Task
Give back each line of the material that contains the word "height".

Dataset records
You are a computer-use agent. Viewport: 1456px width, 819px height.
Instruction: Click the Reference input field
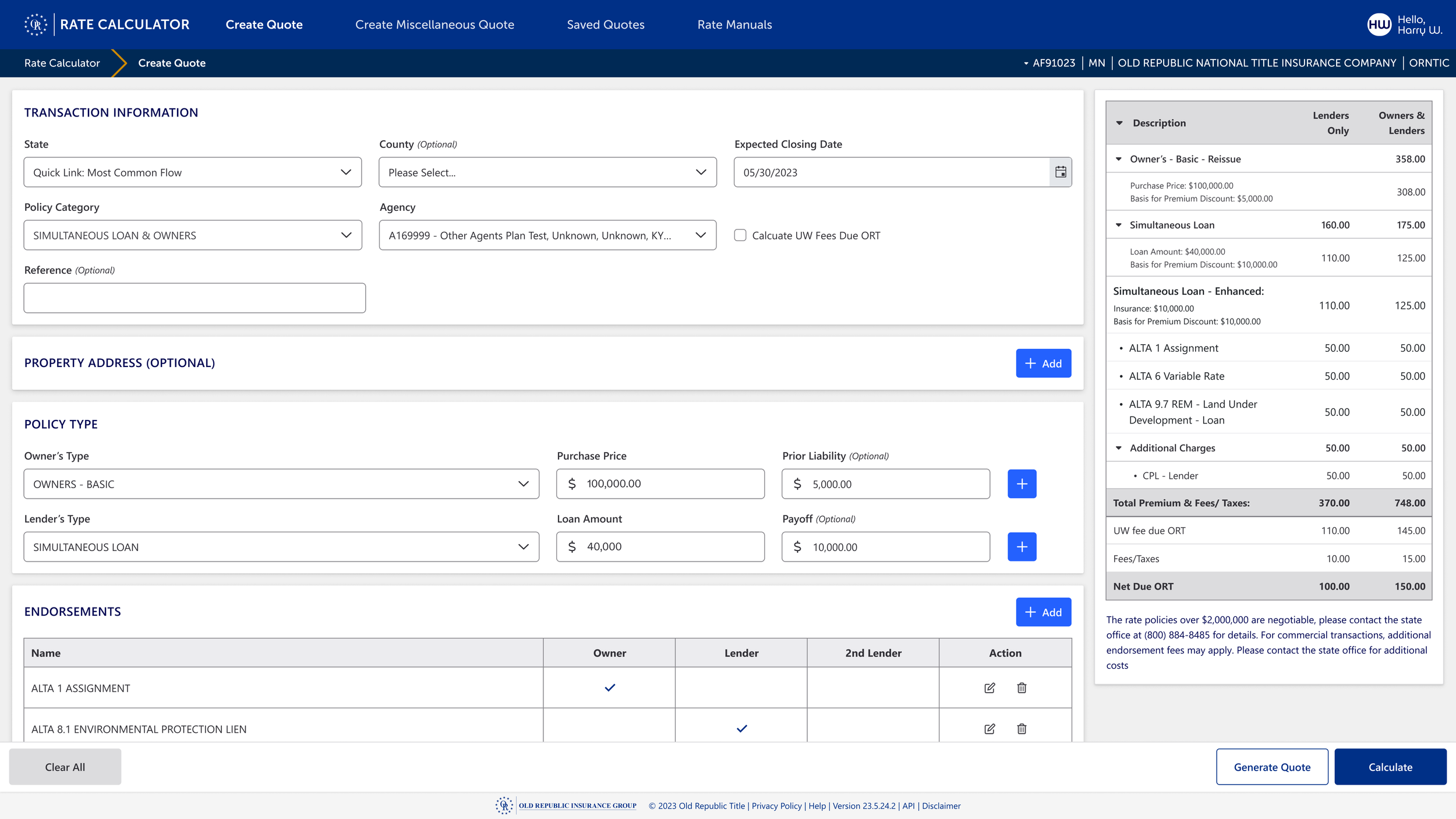[x=195, y=298]
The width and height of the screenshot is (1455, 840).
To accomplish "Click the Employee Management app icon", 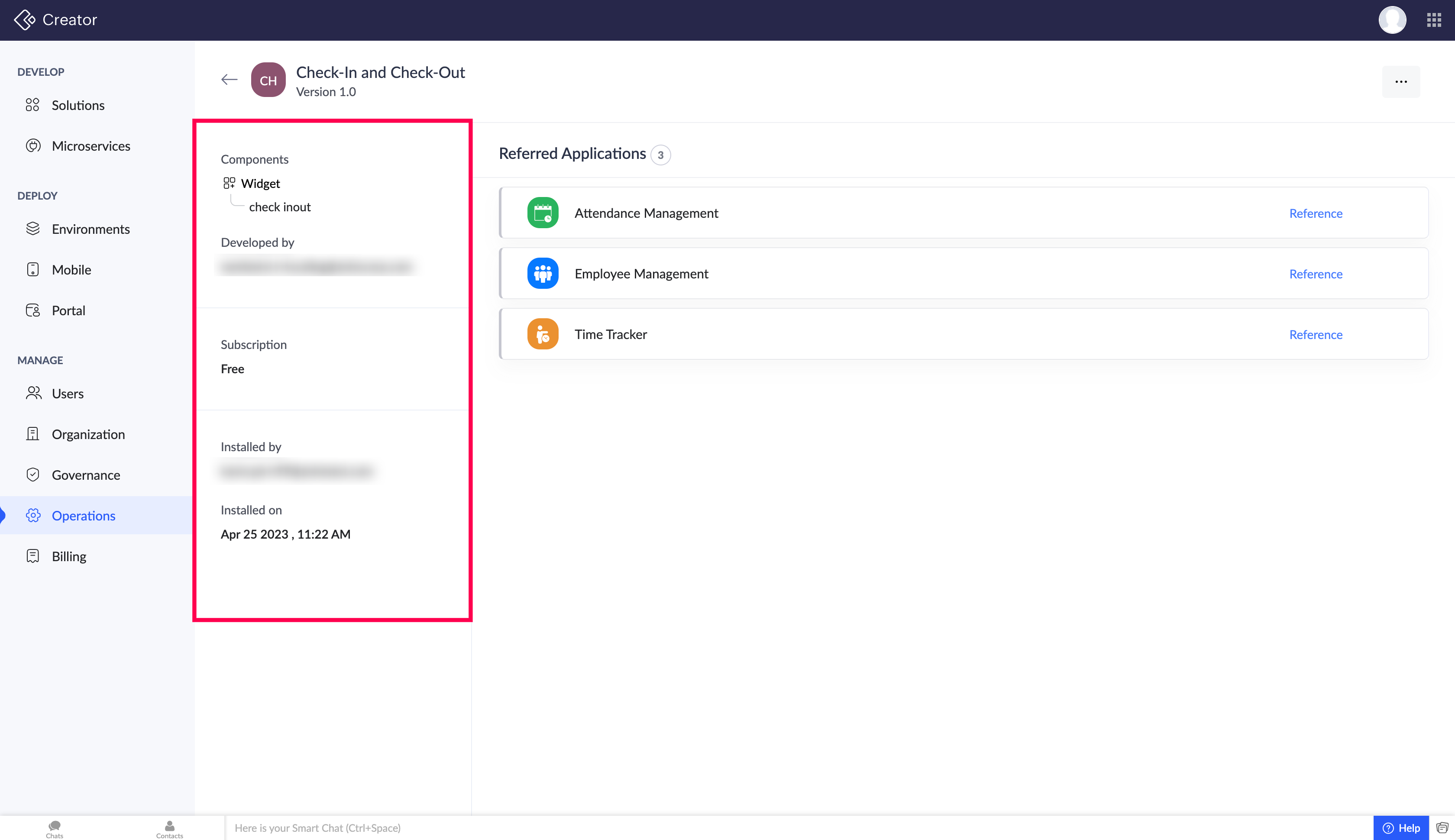I will click(x=542, y=274).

Written solution
You are a computer-use agent. Viewport: 1456px width, 819px height.
The width and height of the screenshot is (1455, 840).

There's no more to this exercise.